*** Opening EXCERPTED PASSAGE ***

# RIP Brian Miller....12th Fret/ZON



## faracaster (Mar 9, 2006)

I don't know how many of you know Brian. He has been a fixture in the 12th Fret repair department for many years. 
He lost a (thankfully) quick battle with cancer a few days ago. 
He was a man of many talents. My pal Hugh called him a renaissance man. 
Brian was a very very accomplished musician/guitarist. He was a founding member of ZON. A progressive band from Toronto in the late 70's. He was also an incredible recording engineer and producer. Setting up the 12th Fret's recording studio when they had their house on Scarborough Rd. in the early 80's. 
Brian then went on to become a great guitar tech. While Brian could do any kind of repair (his re-frets are legendary) his forte was wiring. He would listen to what you needed or what your issue with your guitar's wiring and execute a solution that not only worked perfectly but was a work of art technically. 
Brian also would take a leave of absence occasionally to assist his wife Marion with her flower shop. 
I guess I remember Brian mostly as a caring, jovial, eternally "up" sweetheart of a guy. That had a wide, wide smile and was always asking how things are with you. 
He will be missed.


----------



## bigboki (Apr 16, 2015)

such a terrible news.
At least it was quick.

Lets keep the fond memories of a wonderful person.


----------



## Mooh (Mar 7, 2007)

Sorry to hear that. My condolences.

I didn't know he worked at The 12th Fret, and I may still have some Zon on vinyl squirrelled away somewhere, great band.

Cancer is a bitch folks. Get checked early and often for the varieties that are testable. I'm very sorry the disease got one of the good guys.

Peace, Mooh.


----------



## mhammer (Nov 30, 2007)

Never knew of the fellow, but with that sort of write-up/obit, I miss him already!


----------



## Budda (May 29, 2007)

I have been to the 12th fret exactly once, and it was a very pleasant experience (thanks in part to Greco and Hamstrung!). I give my condolences to his family, friends and colleagues. It is always saddening to hear of someone with such talents who passes away due to something like this. RIP.

*** Closing EXCERPTED PASSAGE ***

**PROBLEM TO WORK ON**
Continue the forum thread remembering Brian Miller from where it stops, in the voice of its posters.

*** Opening INFORMATION GIVEN ***

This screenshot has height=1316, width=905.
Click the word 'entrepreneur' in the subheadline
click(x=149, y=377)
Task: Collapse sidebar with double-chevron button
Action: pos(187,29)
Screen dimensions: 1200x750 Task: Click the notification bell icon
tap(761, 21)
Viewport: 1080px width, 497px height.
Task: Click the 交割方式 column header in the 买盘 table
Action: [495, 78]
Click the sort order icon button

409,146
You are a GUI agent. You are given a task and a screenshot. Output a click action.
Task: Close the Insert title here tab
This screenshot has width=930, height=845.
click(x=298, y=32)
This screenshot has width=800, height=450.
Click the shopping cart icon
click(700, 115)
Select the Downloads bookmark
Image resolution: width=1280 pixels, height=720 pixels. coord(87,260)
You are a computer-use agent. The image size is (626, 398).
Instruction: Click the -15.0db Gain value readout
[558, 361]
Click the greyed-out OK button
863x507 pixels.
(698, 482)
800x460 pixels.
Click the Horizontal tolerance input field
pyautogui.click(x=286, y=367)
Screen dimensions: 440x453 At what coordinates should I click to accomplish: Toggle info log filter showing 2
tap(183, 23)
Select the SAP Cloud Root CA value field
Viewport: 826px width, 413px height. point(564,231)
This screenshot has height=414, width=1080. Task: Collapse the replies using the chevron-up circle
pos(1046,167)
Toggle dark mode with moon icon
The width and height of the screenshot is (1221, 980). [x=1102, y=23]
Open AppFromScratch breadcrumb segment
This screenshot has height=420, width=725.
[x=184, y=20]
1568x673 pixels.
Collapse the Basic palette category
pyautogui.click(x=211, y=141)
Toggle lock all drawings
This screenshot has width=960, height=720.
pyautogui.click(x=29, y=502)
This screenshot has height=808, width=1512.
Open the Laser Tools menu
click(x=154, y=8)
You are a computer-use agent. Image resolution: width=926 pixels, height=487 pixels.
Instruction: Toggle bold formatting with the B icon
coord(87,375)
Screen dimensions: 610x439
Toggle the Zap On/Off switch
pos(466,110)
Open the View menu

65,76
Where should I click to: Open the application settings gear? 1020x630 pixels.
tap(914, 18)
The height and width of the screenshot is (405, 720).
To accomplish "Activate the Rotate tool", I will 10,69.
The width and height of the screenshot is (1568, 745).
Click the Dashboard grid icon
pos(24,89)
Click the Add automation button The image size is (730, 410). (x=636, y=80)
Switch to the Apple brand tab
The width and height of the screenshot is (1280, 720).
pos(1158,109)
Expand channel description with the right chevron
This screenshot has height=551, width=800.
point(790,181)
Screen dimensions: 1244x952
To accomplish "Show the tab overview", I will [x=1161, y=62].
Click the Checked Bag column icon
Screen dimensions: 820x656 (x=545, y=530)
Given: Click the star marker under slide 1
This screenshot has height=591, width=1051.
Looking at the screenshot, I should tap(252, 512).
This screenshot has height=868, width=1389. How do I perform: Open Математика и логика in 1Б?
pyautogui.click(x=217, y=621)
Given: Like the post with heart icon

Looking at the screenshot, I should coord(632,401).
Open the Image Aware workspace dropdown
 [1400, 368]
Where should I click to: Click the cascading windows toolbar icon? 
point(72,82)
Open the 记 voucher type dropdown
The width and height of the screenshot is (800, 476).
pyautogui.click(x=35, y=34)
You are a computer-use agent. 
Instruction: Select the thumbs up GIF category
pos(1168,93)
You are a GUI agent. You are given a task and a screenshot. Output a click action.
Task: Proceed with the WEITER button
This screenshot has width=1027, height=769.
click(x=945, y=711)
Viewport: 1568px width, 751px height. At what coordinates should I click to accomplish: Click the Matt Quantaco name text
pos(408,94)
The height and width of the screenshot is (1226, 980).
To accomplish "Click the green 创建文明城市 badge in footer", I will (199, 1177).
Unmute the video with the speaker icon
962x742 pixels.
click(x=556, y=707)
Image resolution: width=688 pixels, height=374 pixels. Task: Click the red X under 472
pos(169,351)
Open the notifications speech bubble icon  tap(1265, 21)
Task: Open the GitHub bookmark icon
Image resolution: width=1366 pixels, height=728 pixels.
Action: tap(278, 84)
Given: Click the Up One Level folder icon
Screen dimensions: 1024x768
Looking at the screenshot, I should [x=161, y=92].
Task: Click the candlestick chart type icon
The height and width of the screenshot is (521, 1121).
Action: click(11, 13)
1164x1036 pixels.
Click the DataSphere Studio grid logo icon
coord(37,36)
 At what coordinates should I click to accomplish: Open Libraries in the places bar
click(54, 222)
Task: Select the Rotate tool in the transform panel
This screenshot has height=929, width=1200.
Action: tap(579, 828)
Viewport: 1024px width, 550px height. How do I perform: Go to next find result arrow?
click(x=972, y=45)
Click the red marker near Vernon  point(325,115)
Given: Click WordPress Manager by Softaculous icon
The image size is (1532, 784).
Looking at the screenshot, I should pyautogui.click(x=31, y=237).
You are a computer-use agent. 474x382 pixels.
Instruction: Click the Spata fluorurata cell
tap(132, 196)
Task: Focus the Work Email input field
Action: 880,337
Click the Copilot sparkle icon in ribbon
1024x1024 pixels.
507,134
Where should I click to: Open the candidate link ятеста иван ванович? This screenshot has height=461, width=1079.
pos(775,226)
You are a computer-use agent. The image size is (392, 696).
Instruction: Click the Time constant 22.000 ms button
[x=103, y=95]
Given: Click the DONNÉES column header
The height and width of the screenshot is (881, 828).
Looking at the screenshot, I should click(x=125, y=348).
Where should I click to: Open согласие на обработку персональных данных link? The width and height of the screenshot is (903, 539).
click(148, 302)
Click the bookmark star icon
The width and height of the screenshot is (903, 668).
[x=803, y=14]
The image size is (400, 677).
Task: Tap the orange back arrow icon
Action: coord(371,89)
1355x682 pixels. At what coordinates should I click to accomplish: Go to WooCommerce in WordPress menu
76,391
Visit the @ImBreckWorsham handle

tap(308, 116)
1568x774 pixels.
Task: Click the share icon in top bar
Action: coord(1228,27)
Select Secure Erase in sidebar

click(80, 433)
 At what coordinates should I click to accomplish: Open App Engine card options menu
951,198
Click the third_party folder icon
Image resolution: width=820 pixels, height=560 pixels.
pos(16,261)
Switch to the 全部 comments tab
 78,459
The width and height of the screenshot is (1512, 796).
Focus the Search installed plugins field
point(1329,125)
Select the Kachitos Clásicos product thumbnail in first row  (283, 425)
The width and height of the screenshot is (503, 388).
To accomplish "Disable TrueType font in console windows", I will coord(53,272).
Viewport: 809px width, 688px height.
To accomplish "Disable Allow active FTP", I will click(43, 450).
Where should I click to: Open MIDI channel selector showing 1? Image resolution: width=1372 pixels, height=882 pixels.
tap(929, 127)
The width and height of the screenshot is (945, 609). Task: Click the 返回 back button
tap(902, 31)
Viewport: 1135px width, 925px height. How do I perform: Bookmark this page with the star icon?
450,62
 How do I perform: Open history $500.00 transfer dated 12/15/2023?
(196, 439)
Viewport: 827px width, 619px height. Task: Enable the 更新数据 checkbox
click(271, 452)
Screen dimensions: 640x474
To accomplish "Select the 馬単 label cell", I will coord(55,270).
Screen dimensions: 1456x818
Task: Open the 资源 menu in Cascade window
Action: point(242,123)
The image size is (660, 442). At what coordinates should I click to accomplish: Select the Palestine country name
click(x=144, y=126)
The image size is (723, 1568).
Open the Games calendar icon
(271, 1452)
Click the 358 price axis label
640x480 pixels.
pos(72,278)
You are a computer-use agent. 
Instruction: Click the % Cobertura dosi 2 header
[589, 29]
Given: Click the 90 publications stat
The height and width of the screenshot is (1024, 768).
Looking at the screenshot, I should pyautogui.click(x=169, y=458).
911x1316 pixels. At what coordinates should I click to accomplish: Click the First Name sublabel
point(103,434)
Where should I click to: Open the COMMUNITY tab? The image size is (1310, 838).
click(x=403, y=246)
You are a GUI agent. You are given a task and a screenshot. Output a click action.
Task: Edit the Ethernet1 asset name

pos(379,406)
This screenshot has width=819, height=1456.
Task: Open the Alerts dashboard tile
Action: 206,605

*** Closing INFORMATION GIVEN ***

**RESULT OF THE TASK**
----------



## Robert1950 (Jan 21, 2006)

Been there many times. Had repairs done there. Sad to hear when someone is taken by the Big C, especially when they are so talented. RIP.


----------



## Sneaky (Feb 14, 2006)

I saw ZON a few times. Didn't know he was at 12th fret. Condolences to friends and family.


----------



## marcos (Jan 13, 2009)

Condolences to you and his family. I could feel how much we was loved just by reading your post Faracaster.


----------



## toby2 (Dec 2, 2006)

Sorry to hear that he passed away .


----------



## Thornton Davis (Jul 25, 2008)

I just read Grant McNeil's announcement a couple of hours ago on The Twelfth Fret's webpage about Brian's passing. I am shocked to hear of his passing!!! 

Brian always seemed to out of his way to work on my many basses every time I brought him one. We liked to tell stories to one another and talk about guitar/basses and he'd often tell me about the flower shop and how things were going there.

I will deeply miss him and I know that he will be missed by all who knew him. Although I didn't really know Brian on a person level, I'm sure that he would have considered me as I did him, a friend.

Rest in peace.

TD


----------



## Jim DaddyO (Mar 20, 2009)

I saw ZON and had their Astral Projector album. Never kept up on who they were or what became of them. My condolences.


----------



## rhh7 (Mar 14, 2008)

My condolences, deeply touched by your memory of Brian.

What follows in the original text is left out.